Write out each of the following entries word for word, leaving every line unchanged.

+ + +

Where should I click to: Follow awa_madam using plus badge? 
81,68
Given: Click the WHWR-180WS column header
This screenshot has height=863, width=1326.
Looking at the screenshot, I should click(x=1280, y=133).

+ + +

— Result of this exercise —
Where should I click to: Follow awa_madam using plus badge? 
81,68
Given: Click the WHWR-180WS column header
This screenshot has height=863, width=1326.
Looking at the screenshot, I should click(x=1280, y=133).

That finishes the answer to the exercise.